→ JOB: Recast the items in the part that opens with the line containing "CARPETAS (80, 597)" and closes with the line containing "REPUESTOS (84, 1131)" as a two-column CSV headed text and answer. Give one row per item, putting its text and its answer each in one quoted field with any line breaks turned into spaces.

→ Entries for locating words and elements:
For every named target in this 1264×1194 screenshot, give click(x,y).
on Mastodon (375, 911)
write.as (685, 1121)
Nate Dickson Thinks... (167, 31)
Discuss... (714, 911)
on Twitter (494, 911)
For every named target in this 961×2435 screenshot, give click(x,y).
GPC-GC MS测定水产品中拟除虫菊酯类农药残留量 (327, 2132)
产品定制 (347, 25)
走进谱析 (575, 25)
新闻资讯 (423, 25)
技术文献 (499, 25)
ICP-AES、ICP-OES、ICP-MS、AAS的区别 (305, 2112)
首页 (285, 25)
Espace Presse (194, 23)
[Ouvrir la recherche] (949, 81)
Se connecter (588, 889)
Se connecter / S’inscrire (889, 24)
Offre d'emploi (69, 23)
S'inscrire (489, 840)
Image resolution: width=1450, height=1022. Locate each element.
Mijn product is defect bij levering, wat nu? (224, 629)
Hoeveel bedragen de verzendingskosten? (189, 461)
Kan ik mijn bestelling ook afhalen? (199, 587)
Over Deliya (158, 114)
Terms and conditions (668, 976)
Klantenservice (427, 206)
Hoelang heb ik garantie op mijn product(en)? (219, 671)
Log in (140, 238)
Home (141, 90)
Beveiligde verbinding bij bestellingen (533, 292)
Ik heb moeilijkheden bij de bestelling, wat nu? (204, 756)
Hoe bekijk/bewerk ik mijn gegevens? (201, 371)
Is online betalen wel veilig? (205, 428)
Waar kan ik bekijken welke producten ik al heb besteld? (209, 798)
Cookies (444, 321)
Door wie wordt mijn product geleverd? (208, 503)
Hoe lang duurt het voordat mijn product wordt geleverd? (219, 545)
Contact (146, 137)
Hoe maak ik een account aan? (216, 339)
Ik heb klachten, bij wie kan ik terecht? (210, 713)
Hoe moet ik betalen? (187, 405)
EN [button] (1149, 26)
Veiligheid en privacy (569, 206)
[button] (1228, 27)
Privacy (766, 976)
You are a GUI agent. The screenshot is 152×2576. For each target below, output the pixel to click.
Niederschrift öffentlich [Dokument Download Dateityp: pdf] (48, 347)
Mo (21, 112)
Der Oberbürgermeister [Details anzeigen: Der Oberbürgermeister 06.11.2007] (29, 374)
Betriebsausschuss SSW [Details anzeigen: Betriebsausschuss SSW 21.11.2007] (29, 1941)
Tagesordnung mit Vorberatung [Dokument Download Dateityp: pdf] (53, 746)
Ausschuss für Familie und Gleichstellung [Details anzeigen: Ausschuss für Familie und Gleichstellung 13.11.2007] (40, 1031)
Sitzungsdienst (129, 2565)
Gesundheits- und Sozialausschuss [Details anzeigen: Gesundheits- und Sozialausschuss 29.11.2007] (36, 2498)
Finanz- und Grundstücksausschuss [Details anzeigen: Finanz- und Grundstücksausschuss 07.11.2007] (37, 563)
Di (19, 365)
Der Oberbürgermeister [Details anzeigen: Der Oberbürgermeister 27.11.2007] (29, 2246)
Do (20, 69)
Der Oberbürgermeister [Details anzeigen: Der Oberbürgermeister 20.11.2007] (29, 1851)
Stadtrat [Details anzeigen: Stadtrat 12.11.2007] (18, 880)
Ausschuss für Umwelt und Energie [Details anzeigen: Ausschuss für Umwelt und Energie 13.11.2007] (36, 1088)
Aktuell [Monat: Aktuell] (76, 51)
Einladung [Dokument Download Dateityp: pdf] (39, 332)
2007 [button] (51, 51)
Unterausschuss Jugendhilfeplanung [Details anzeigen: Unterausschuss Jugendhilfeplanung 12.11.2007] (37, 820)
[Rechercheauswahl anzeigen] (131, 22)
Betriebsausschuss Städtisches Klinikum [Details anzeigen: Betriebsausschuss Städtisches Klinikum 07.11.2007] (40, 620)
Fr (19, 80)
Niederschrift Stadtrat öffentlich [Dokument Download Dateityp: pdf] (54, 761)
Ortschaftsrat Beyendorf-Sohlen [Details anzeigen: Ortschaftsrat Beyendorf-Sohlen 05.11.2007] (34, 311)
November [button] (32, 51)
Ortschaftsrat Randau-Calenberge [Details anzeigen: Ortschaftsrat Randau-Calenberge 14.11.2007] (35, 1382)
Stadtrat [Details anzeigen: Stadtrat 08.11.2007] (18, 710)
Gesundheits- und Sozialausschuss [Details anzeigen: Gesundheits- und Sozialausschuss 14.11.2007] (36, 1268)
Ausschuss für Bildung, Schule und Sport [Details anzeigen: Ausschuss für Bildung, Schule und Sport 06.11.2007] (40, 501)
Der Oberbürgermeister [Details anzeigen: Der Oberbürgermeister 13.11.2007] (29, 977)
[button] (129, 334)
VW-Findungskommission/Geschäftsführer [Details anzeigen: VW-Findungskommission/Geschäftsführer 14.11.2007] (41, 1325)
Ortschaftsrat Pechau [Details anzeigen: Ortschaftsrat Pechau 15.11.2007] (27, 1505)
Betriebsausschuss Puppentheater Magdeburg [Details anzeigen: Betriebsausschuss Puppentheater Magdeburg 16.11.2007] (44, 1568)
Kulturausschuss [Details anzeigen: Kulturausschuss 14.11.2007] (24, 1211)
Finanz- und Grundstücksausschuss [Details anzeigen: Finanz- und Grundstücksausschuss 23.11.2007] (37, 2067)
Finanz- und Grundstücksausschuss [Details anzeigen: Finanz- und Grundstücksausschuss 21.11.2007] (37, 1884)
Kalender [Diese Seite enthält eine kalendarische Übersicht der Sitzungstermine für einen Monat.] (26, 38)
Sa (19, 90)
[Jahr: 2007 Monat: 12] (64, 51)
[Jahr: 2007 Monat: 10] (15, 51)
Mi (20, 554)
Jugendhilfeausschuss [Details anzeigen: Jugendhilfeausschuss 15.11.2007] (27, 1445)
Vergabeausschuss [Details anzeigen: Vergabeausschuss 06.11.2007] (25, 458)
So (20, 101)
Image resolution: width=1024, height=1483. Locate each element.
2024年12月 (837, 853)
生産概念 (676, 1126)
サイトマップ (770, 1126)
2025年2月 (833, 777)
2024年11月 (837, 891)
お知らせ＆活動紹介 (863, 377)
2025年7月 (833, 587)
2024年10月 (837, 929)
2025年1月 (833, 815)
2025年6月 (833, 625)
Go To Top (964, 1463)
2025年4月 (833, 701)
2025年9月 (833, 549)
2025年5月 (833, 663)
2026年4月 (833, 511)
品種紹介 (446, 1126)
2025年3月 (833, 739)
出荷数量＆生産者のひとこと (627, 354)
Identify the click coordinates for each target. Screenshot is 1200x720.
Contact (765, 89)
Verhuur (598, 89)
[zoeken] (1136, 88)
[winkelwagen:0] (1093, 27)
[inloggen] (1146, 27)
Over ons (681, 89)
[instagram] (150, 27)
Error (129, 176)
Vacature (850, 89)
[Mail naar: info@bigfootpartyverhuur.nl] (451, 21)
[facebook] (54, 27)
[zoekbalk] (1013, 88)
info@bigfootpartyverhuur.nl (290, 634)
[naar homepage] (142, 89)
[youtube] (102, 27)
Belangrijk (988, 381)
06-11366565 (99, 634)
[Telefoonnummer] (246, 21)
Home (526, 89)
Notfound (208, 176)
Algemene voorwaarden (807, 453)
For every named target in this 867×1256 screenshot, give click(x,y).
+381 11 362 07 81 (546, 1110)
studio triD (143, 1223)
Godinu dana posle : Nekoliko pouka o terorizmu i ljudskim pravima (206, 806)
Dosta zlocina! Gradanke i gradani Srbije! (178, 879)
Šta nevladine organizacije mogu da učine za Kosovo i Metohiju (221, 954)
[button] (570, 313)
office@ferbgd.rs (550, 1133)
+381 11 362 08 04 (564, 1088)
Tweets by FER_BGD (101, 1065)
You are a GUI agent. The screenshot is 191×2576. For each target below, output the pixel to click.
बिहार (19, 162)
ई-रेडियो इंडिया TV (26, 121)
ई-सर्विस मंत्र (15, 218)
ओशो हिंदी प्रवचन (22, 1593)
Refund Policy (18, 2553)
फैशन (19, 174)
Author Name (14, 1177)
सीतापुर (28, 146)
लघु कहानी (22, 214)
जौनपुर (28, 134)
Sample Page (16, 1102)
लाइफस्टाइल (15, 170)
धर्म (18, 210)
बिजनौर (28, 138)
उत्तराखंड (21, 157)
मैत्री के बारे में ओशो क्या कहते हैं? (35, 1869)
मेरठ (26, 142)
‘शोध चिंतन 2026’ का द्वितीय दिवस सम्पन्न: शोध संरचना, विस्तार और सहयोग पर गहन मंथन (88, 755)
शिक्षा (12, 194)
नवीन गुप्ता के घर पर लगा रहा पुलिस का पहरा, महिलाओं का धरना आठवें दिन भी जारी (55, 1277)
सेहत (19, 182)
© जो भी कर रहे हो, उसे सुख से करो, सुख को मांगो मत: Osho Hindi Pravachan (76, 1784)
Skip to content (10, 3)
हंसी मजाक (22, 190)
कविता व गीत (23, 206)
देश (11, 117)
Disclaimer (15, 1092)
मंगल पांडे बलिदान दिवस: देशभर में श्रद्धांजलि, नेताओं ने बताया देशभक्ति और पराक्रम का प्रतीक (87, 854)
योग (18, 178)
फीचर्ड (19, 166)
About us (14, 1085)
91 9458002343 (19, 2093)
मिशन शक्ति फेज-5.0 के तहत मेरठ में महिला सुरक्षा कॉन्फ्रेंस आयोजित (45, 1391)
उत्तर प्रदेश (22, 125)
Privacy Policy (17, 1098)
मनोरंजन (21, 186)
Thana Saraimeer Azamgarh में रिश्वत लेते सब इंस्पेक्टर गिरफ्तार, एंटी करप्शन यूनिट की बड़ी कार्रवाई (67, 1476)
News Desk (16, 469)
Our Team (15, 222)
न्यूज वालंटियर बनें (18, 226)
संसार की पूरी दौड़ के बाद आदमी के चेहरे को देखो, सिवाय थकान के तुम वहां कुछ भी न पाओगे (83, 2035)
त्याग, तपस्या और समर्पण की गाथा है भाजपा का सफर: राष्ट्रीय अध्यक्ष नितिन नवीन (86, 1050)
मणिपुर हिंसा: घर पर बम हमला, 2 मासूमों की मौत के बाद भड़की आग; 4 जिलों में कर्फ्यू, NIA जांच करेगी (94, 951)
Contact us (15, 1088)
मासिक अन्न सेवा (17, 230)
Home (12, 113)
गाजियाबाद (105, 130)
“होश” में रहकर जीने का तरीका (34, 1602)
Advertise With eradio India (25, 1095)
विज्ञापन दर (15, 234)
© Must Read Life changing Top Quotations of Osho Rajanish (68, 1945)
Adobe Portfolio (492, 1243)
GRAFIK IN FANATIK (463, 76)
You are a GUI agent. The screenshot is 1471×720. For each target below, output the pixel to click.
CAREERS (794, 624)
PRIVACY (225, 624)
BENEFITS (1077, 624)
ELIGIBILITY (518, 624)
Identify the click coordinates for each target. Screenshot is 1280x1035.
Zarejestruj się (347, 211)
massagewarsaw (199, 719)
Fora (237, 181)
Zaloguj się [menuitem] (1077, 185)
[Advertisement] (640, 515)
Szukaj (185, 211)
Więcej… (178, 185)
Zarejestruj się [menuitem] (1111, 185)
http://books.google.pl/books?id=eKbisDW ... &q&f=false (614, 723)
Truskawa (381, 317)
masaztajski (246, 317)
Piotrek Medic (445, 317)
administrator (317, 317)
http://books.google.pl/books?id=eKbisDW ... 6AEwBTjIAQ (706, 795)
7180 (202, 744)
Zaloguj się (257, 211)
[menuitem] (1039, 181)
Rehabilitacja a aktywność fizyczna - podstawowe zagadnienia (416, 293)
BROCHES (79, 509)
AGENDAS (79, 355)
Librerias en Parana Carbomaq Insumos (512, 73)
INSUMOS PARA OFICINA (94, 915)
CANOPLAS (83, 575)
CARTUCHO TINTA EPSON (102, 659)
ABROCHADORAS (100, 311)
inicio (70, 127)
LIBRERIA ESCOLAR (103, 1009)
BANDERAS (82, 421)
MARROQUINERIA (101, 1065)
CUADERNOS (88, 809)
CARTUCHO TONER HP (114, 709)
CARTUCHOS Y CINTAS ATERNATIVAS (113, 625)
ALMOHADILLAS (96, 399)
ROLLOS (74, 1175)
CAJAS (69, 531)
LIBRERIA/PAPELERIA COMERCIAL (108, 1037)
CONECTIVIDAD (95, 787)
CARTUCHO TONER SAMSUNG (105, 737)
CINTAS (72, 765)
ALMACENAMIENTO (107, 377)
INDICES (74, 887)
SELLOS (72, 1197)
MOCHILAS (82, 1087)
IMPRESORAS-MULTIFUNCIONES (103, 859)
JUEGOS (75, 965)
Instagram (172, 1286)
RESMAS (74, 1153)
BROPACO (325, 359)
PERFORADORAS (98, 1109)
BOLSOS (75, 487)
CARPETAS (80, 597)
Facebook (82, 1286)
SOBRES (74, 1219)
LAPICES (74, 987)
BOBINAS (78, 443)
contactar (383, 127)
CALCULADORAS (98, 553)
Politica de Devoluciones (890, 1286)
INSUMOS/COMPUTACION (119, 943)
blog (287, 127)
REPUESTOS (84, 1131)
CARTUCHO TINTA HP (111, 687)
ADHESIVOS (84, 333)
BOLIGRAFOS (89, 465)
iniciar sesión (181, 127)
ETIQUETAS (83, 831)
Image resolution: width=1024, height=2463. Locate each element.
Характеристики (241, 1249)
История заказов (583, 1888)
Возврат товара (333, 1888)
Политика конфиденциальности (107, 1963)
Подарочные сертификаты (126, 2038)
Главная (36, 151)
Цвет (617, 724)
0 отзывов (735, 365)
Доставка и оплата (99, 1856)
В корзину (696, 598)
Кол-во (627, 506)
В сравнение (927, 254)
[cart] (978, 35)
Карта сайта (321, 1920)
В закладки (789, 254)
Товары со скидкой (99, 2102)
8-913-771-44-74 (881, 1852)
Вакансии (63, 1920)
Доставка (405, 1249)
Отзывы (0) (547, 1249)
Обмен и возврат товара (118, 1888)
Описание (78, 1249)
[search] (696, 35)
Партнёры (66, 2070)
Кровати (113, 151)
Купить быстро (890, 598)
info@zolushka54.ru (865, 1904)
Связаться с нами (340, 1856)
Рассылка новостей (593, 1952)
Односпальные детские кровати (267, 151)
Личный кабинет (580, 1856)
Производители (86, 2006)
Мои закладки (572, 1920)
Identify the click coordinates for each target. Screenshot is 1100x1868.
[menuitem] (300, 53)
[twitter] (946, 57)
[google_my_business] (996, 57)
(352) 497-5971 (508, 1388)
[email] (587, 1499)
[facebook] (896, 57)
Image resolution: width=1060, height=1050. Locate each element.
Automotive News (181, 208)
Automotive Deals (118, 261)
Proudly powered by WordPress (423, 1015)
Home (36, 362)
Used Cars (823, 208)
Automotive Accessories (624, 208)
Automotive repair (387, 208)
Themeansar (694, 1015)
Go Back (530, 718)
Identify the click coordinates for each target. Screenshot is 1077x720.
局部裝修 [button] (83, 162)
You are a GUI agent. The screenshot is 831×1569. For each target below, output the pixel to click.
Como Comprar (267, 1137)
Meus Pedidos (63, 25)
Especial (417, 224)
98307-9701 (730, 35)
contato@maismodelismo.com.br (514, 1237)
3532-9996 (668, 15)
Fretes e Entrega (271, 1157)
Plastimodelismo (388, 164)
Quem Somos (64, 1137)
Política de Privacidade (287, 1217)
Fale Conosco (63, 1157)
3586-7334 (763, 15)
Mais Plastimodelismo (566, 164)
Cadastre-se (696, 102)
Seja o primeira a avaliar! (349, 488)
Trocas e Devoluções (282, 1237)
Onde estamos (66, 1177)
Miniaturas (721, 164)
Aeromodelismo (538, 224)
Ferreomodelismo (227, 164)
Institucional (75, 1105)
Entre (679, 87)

→ REPLY TO THE TASK:
text,answer
"CARPETAS","(80, 597)"
"Facebook","(82, 1286)"
"SOBRES","(74, 1219)"
"LAPICES","(74, 987)"
"BOBINAS","(78, 443)"
"contactar","(383, 127)"
"CALCULADORAS","(98, 553)"
"Politica de Devoluciones","(890, 1286)"
"INSUMOS/COMPUTACION","(119, 943)"
"blog","(287, 127)"
"REPUESTOS","(84, 1131)"